When Fleetwood Mac embarked upon the Rumours Tour in February 1977, they were rock stars. By the time they wrapped up the tour in August 1978, they were a phenomenon.

In the intervening months, the band’s 11th studio album, Rumours, had exceeded all expectations, selling over ten million copies worldwide in its first 13 months of release, and staying at the top of the US Billboard 200 for 31 non-consecutive weeks.

In February 1978, the band and co-producers Ken Caillat and Richard Dashut won the Grammy for Album Of The Year.

Fleetwood Mac (L-R Mick Fleetwood, Stevie Nicks, Christine McVie, John McVie and Lindsey Buckingham), American Music Awards, January 16, 1978, Santa Monica, California
Mick Fleetwood, Stevie Nicks, Christine McVie, John McVie and Lindsey Buckingham at the American Music Awards, January 16, 1978, Santa Monica, California - Michael Ochs Archives/Getty Images

The album’s success far eclipsed anything that any of the group had previously experienced, and had the effect of multiplying the troubles that had been brewing internally for the previous few years.

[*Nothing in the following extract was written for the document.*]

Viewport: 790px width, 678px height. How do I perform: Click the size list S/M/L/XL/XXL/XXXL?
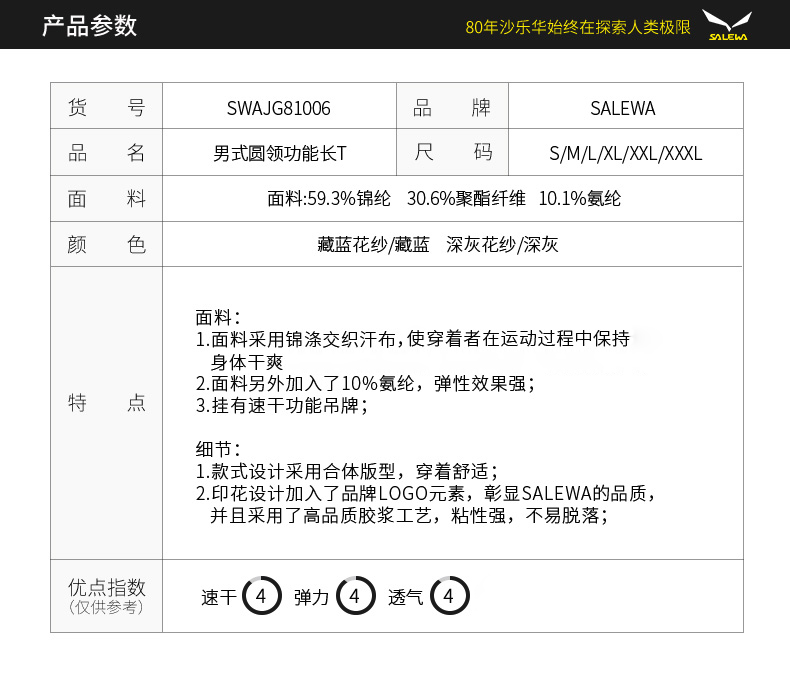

Relationships that were already strained became dysfunctional, and yet the show went on – even the behind-the-scenes drama couldn’t derail the juggernaut that Fleetwood Mac had become. In fact, if anything, the soap-opera-like happenings only heightened the intensity of their live shows.


'Guaranteed fireworks'

Lindsey Buckingham, Christine McVie, Mick Fleetwood, Stevie Nicks and John McVie of Fleetwood Mac pose for a portrait in circa 1977
Lindsey Buckingham, Christine McVie, Mick Fleetwood, Stevie Nicks and John McVie of Fleetwood Mac pose for a portrait in circa 1977 - Getty Images/Michael Ochs Archives

Drummer Mick Fleetwood took a philosophical approach to the hedonistic madness that surrounded the group on tour, as he told Rolling Stone in 1977: "I could have never planned any of this. I don’t even believe in making plans. They only create an atmosphere of disappointment.

"So it’s not a day-to-day situation with us, but there’s always full potential of either great things happening or totally disastrous things happening… Fleetwood Mac, from point one, has been like that. We’ll always be able to move without breaking a leg."

By the time the second North American leg of the Rumours Tour began, in May 1977, audiences were guaranteed fireworks.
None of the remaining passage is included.